Text shown Start Marker

Some family members and friends of Mainers killed in the war said Saturday they have totally changed their thinking since those first few years after the Sept. 11 terror attacks and no longer believe that going to war with Iraq was the answer.

Others said they would bomb Iraq again if it meant ending the turmoil there.

But all expressed a sense of bitterness and regret that the U.S. military’s accomplishments in the region have unraveled and the deaths of an estimated 4,480 U.S. service members may have been for naught.

“The situation is absolutely crazy. It was bound to happen. It is very frustrating,” said San Pao of Gorham, a retired Army staff sergeant who was riding behind Gelineau in the convoy that day in 2004.

Nancy Chamberlain of Winslow, the mother of Maj. Jay Thomas Aubin – one of the first Maine casualties in the Iraq War when his helicopter crashed in Kuwait in 2003 – said she does not know what her son would think of what is happening now in Iraq.

“Jay believed in what he was doing. I just know I am feeling extremely sad and a little bit angry,” Chamberlain said Saturday.

She said her grandchildren – Jay’s children – were 9 and 12 when he died. Now they are 20 and 23. He would have been 46 this year.

Text shown End Marker
Data extract Start Marker

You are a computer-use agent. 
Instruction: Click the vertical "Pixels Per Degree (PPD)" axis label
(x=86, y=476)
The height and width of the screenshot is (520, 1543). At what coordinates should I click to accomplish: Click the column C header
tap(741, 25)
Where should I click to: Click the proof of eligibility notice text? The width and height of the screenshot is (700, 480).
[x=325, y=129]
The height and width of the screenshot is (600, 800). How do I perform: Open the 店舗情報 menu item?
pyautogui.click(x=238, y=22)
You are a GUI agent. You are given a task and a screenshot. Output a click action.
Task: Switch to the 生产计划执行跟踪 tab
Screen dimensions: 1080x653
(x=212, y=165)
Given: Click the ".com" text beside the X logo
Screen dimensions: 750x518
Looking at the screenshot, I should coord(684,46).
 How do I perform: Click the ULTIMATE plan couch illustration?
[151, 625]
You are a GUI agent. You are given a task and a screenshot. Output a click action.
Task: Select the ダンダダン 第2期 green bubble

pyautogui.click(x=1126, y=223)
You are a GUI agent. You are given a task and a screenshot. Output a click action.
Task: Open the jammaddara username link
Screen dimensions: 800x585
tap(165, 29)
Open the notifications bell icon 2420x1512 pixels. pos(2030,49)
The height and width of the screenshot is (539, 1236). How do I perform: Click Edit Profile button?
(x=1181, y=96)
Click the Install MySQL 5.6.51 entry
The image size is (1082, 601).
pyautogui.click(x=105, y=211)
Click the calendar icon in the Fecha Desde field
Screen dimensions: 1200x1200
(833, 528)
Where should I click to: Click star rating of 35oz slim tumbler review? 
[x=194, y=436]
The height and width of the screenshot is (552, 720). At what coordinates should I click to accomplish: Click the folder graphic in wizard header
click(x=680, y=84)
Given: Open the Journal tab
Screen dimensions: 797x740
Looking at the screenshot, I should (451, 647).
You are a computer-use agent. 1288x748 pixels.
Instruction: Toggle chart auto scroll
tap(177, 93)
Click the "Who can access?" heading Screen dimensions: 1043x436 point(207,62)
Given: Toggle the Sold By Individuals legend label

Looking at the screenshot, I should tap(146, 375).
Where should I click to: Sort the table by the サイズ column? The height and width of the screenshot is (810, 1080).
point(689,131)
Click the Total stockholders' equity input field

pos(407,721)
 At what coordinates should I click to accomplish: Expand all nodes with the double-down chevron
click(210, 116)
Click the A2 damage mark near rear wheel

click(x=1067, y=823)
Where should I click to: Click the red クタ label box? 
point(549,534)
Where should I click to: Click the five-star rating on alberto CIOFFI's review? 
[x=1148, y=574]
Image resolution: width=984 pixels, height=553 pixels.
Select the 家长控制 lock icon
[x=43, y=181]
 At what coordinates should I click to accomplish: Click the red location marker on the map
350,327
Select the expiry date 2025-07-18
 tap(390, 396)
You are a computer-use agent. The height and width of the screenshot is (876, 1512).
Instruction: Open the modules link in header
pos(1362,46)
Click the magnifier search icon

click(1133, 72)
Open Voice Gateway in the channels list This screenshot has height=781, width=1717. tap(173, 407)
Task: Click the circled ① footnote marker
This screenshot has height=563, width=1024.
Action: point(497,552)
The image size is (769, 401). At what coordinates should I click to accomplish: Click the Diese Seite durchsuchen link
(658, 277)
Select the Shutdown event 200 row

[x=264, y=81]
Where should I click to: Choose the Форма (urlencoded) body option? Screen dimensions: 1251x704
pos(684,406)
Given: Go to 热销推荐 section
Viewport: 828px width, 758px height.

Data extract End Marker

Return the whole passage above on Maine families and friends reflecting on the Iraq War, word for word.

--- Response below ---
Some family members and friends of Mainers killed in the war said Saturday they have totally changed their thinking since those first few years after the Sept. 11 terror attacks and no longer believe that going to war with Iraq was the answer.

Others said they would bomb Iraq again if it meant ending the turmoil there.

But all expressed a sense of bitterness and regret that the U.S. military’s accomplishments in the region have unraveled and the deaths of an estimated 4,480 U.S. service members may have been for naught.

“The situation is absolutely crazy. It was bound to happen. It is very frustrating,” said San Pao of Gorham, a retired Army staff sergeant who was riding behind Gelineau in the convoy that day in 2004.

Nancy Chamberlain of Winslow, the mother of Maj. Jay Thomas Aubin – one of the first Maine casualties in the Iraq War when his helicopter crashed in Kuwait in 2003 – said she does not know what her son would think of what is happening now in Iraq.

“Jay believed in what he was doing. I just know I am feeling extremely sad and a little bit angry,” Chamberlain said Saturday.

She said her grandchildren – Jay’s children – were 9 and 12 when he died. Now they are 20 and 23. He would have been 46 this year.